*** Opening of TEXT PASSAGE ***

AFP's photographer saw some protesters beginning to dismantle their tents. But a leading commander in Kataeb Hezbollah, the group targeted in the US raids, told AFP they would stay at the embassy.
"We in Kataeb Hezbollah won't withdraw even if the others do," said the commander, who was outside the US embassy when contacted by AFP.
Tuesday's embassy attack was the latest episode in spiralling tensions between the United States and Iran since Washington abandoned a landmark nuclear deal with Tehran in 2018.
Many of those tensions have played out in Iraq, which has close ties with both governments.
US forces, who number some 5,200 across Iraq, have faced a spate of rocket attacks in recent months that US officials have blamed on pro-Iran factions within the Hashed.
Last week, one of those attacks killed a US contractor, prompting retaliatory US air strikes that killed 25 fighters from Kataeb Hezbollah (Hezbollah Brigades).
President Donald Trump and other top US officials have blamed Iran for attacks on US forces and for storming the embassy compound.

*** Close of TEXT PASSAGE ***
*** Opening of LISTED RECORDS ***

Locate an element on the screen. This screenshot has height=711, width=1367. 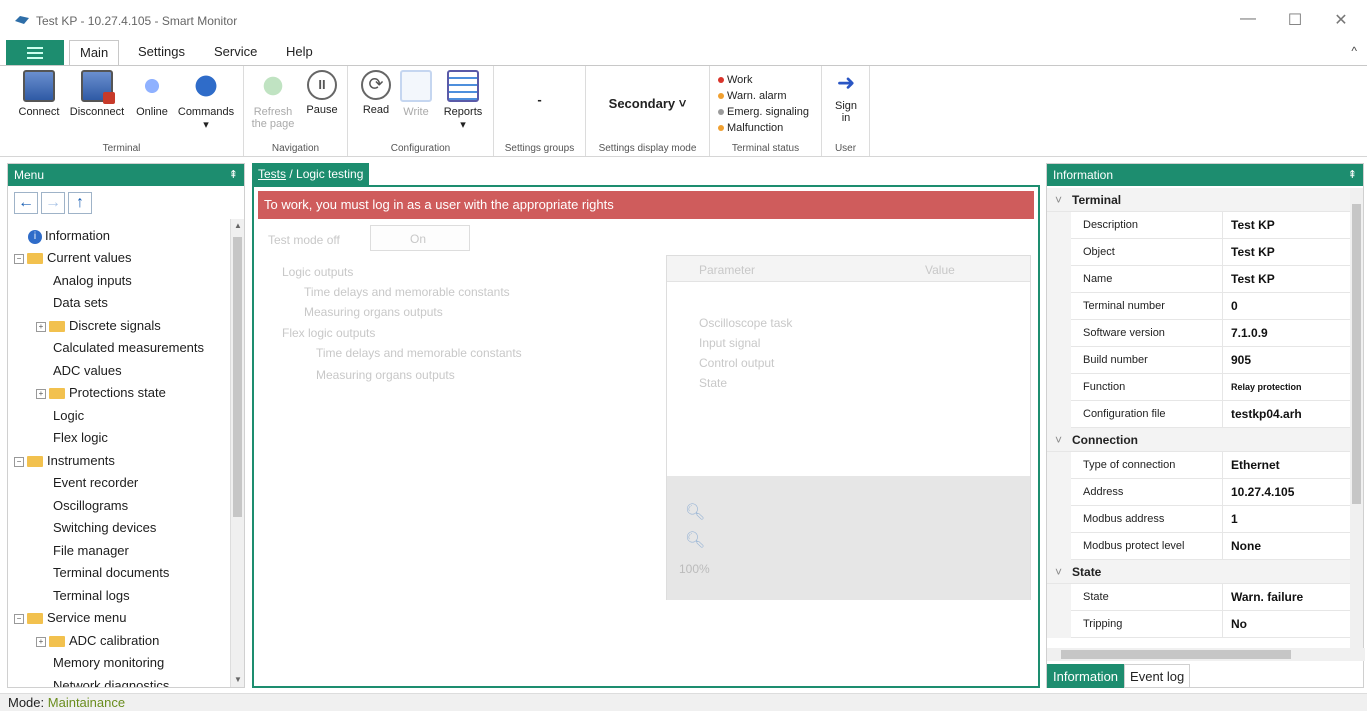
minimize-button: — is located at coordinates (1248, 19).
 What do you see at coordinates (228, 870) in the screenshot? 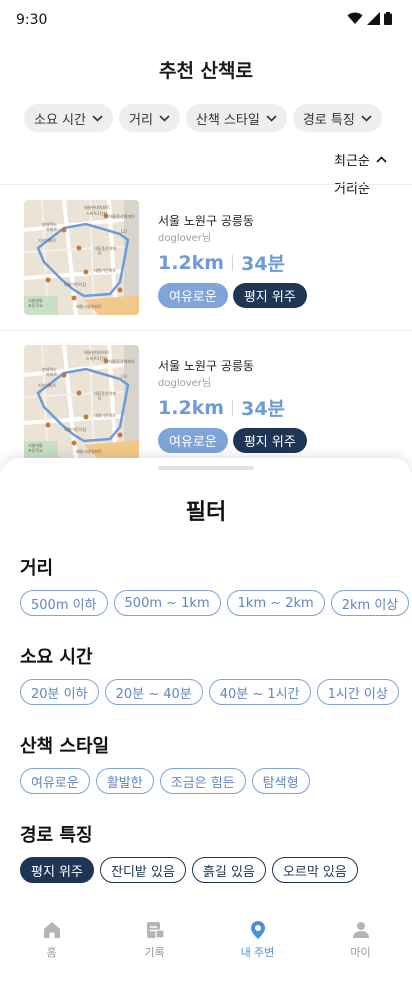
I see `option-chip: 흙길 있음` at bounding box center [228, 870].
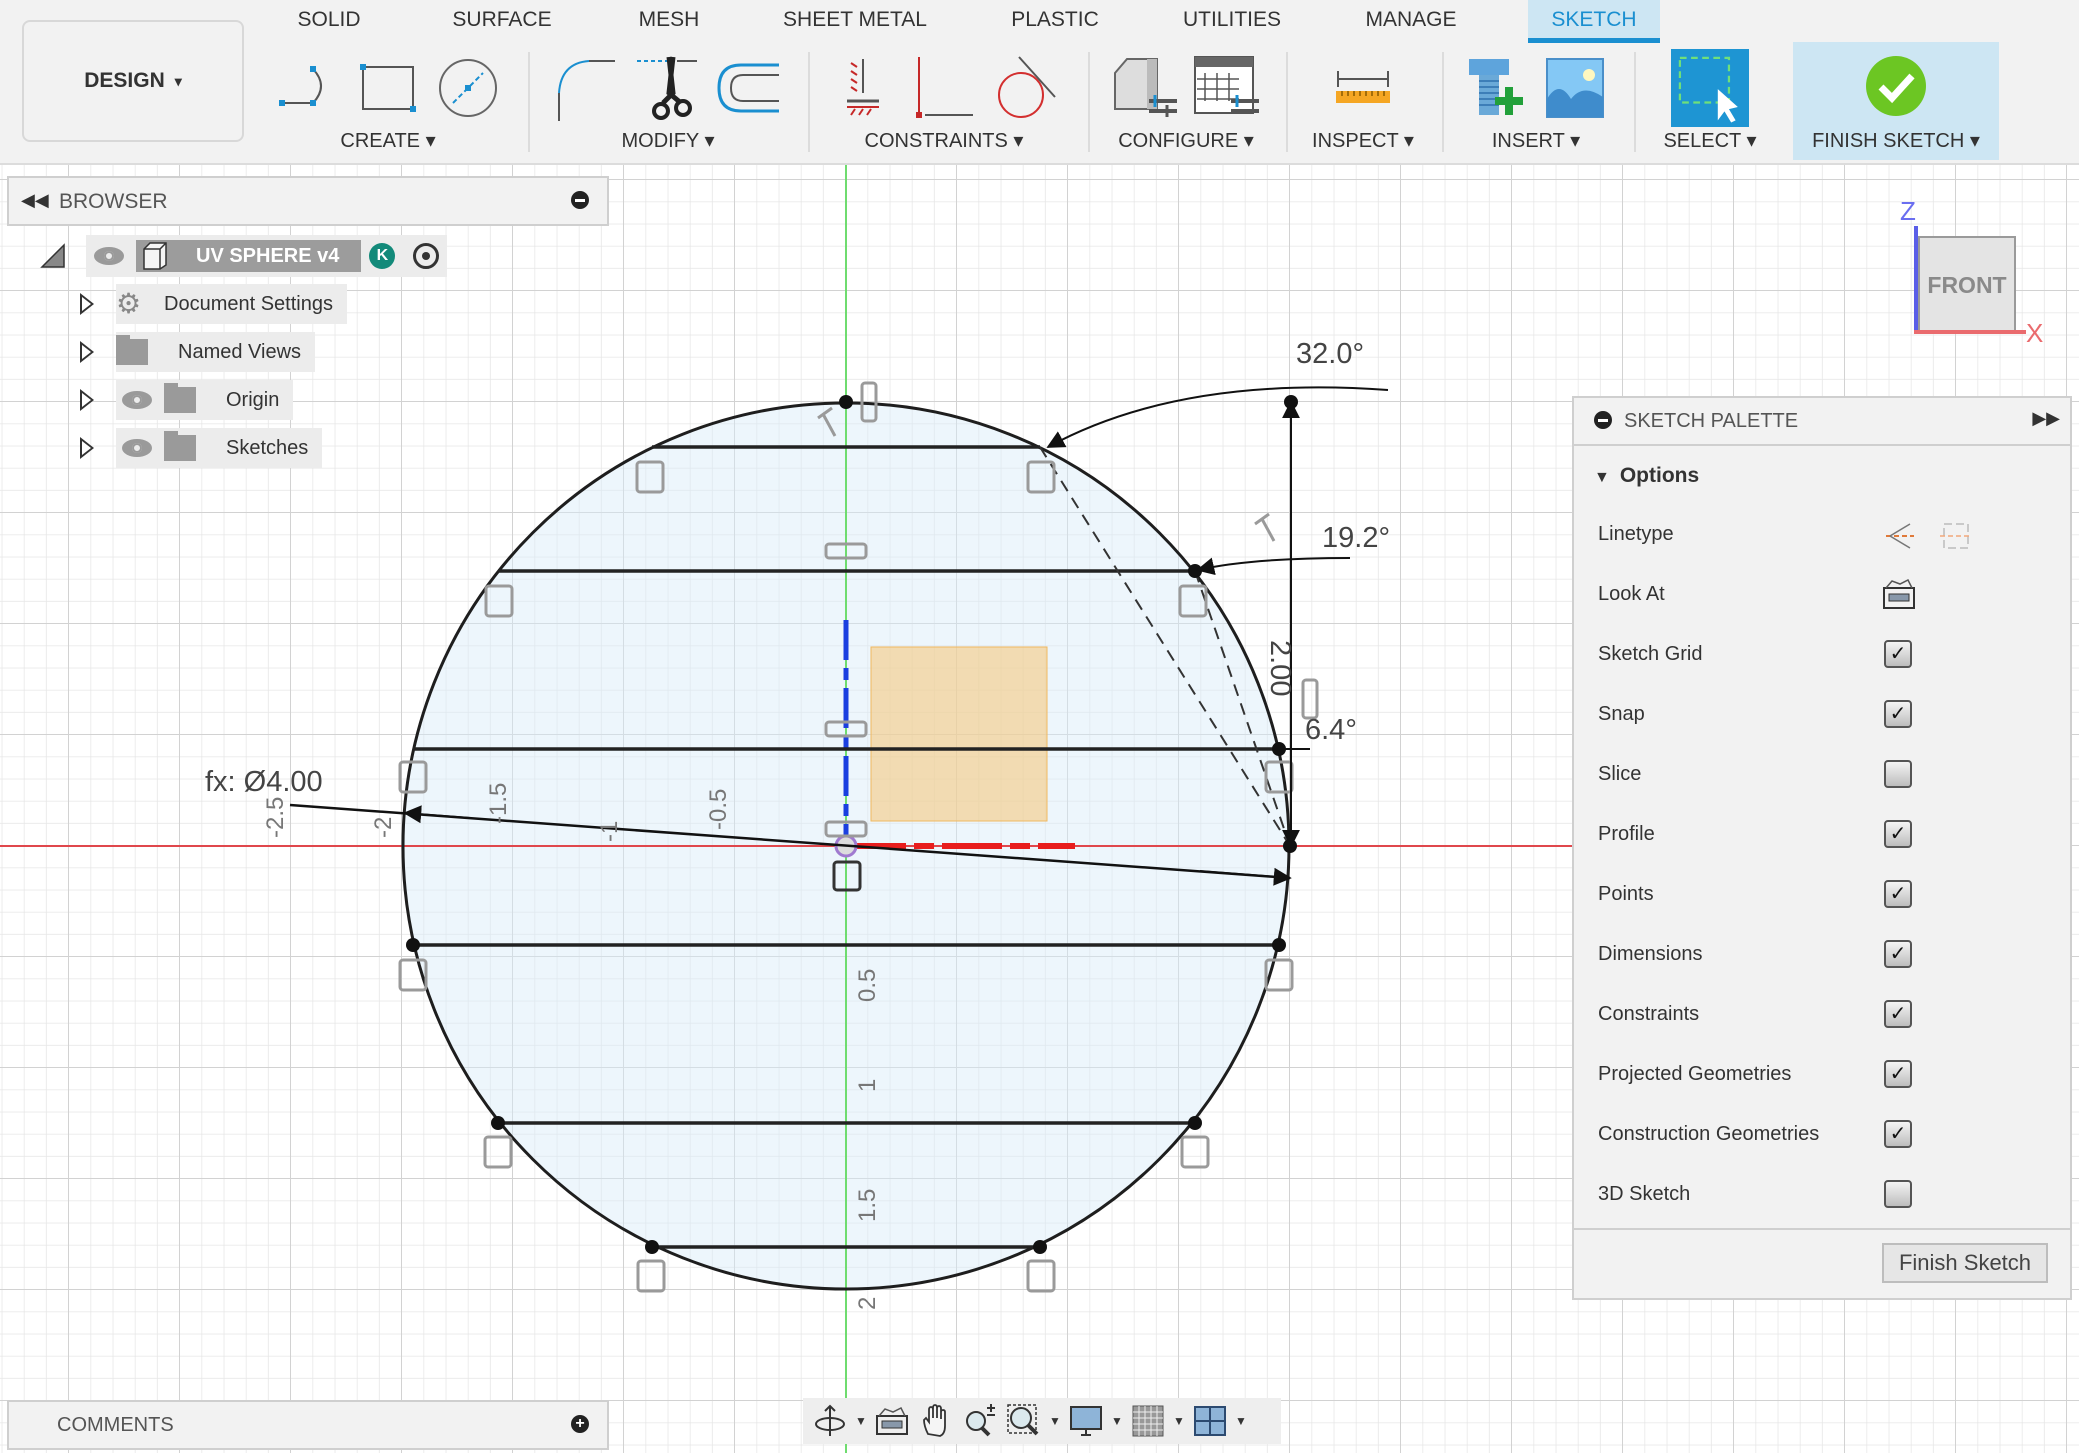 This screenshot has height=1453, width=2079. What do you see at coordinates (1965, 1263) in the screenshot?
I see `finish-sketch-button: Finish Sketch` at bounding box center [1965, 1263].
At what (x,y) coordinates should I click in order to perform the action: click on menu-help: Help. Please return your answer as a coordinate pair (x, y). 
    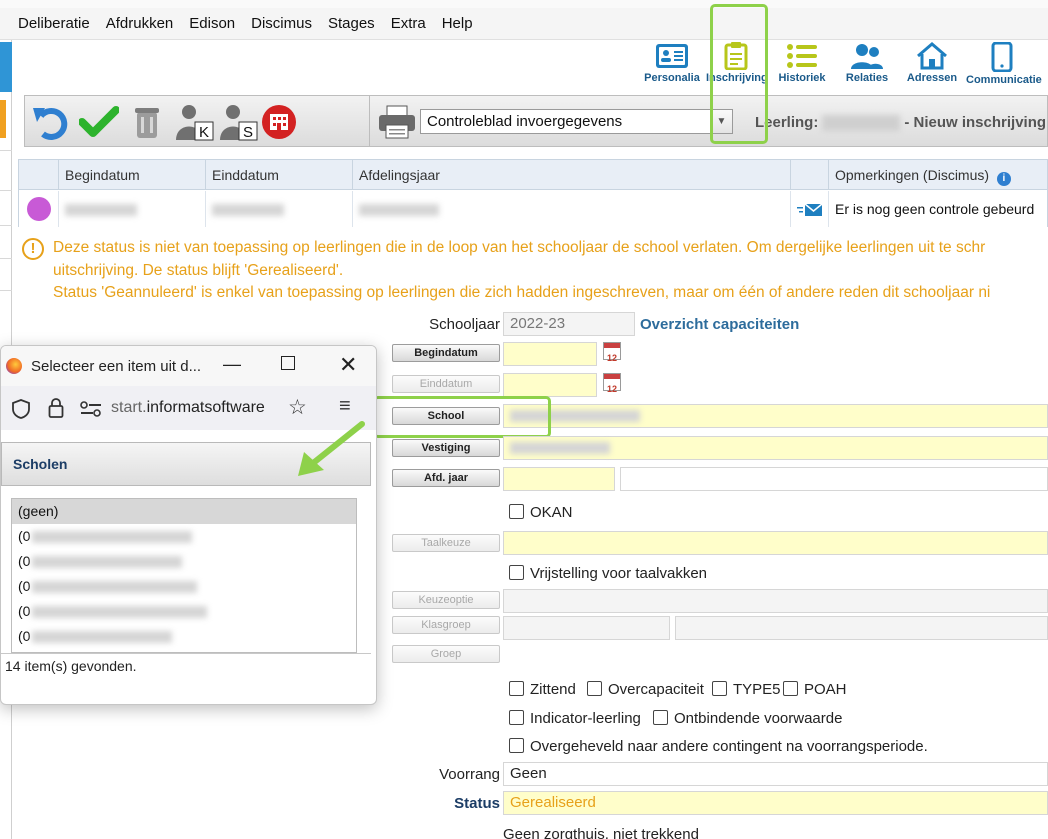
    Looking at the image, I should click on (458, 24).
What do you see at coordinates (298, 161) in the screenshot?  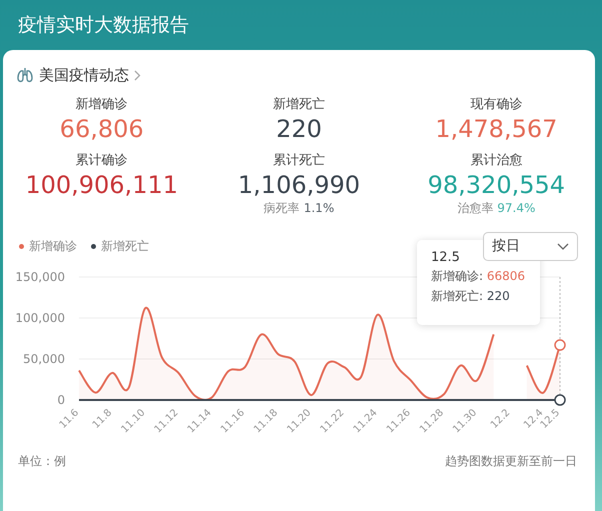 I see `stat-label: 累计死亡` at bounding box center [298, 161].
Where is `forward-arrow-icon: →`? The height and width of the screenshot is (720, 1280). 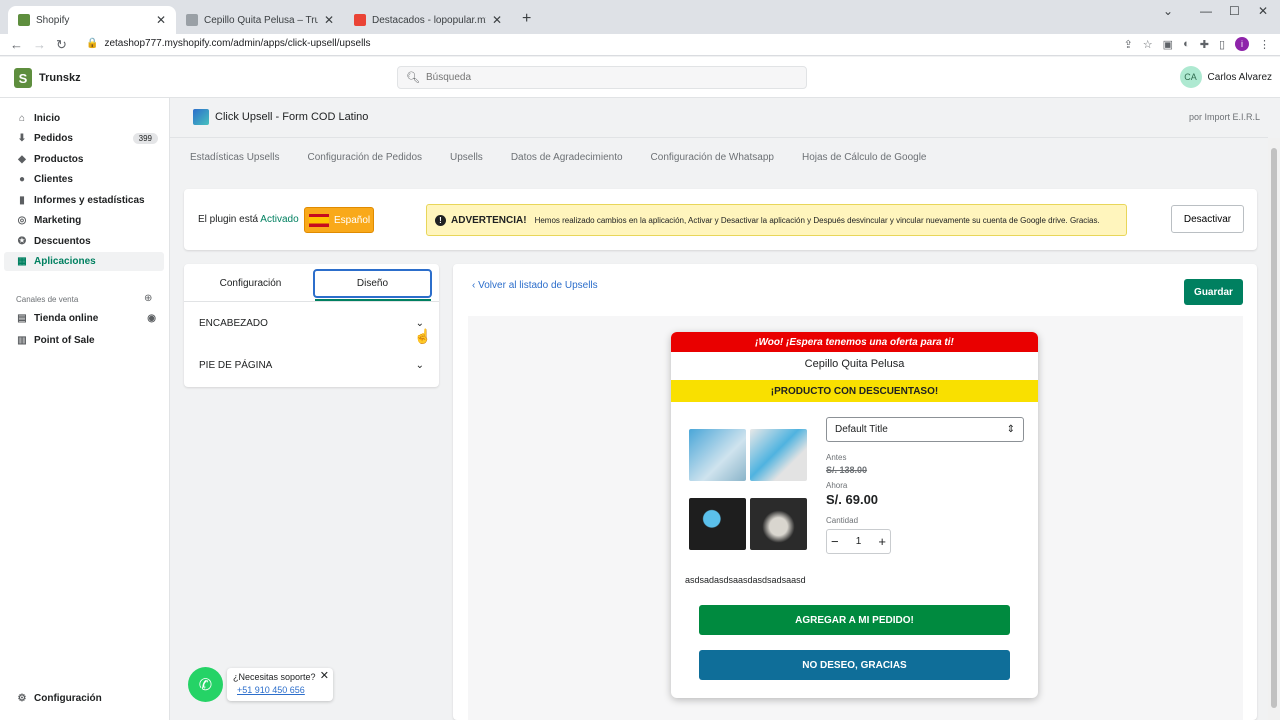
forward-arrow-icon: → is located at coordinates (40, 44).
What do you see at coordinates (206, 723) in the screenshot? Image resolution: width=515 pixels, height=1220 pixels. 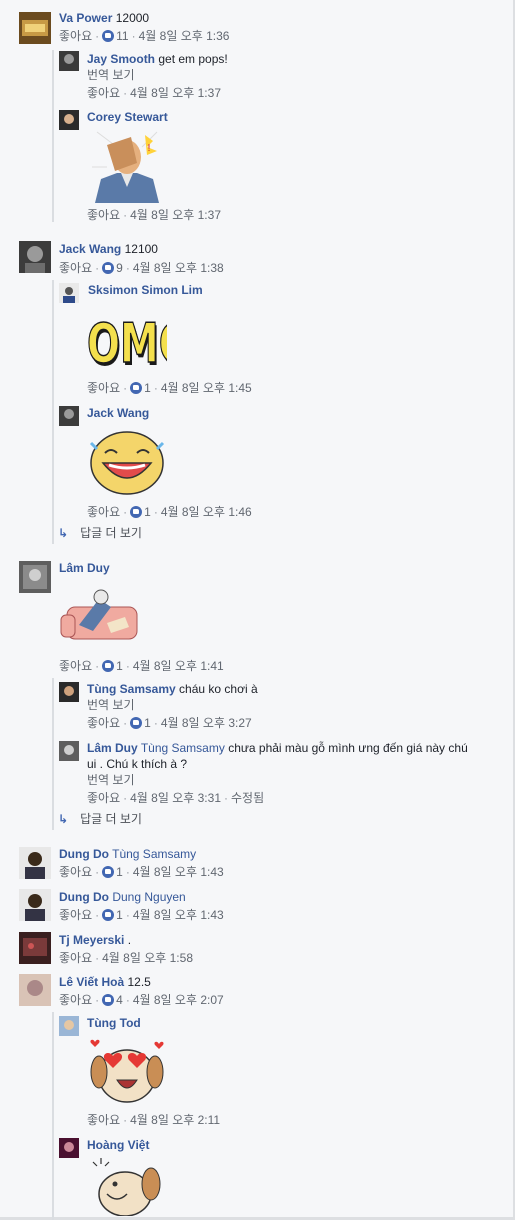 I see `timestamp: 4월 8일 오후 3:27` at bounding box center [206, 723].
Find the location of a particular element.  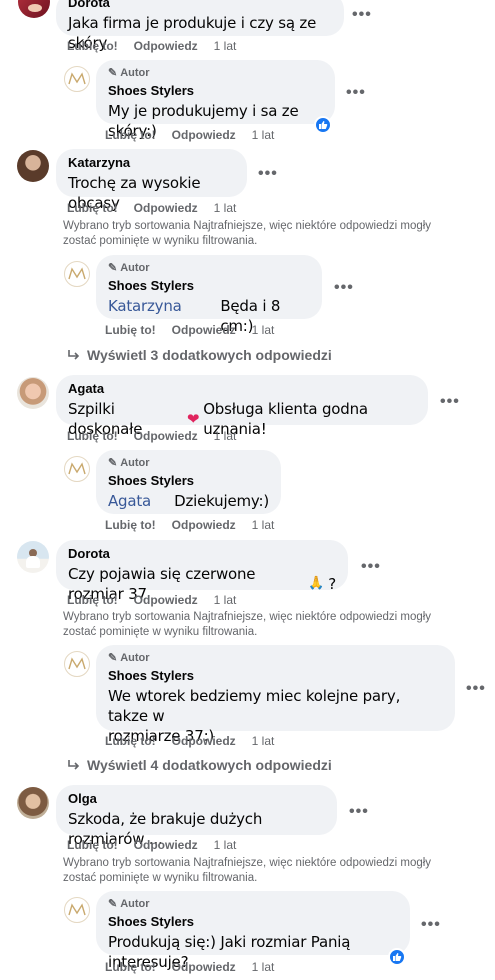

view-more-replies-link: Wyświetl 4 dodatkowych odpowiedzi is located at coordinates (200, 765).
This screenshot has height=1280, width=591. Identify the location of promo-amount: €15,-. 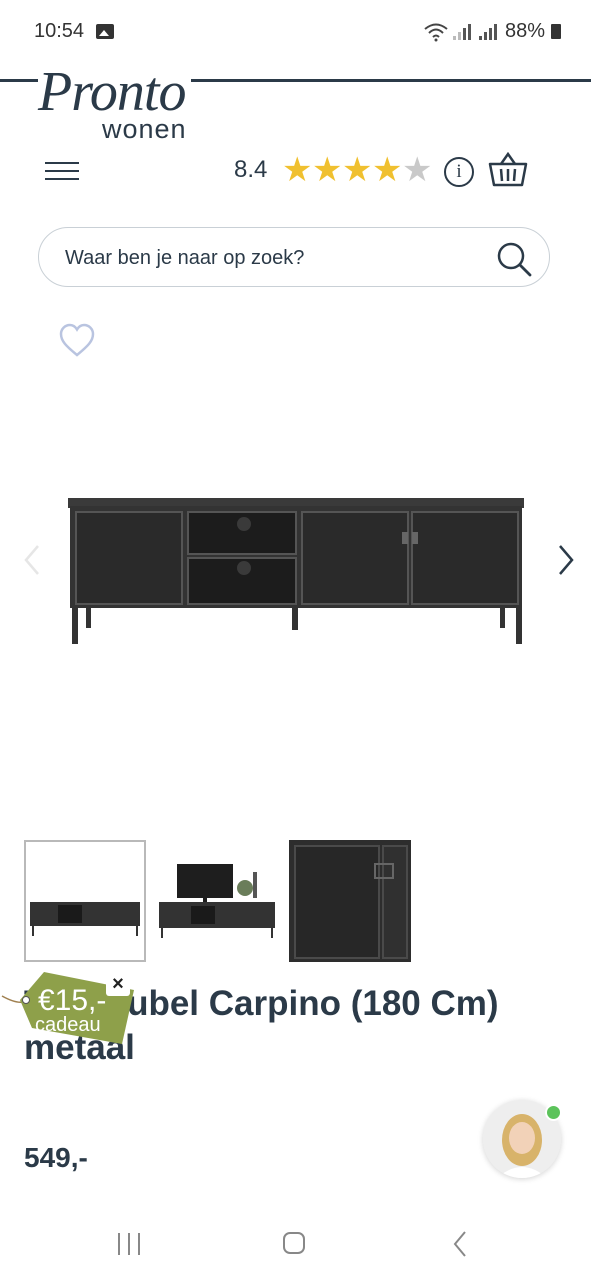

*** Close of LISTED RECORDS ***

> [EXERCISE INSTRUCTIONS]
Using the embassy report:
1. About how many US forces are in Iraq?
2. In what year did Washington abandon the nuclear deal with Tehran?
3. How many Kataeb Hezbollah fighters did the retaliatory US air strikes kill?

> [TASK ANSWER]
1. Some 5,200.
2. 2018.
3. 25.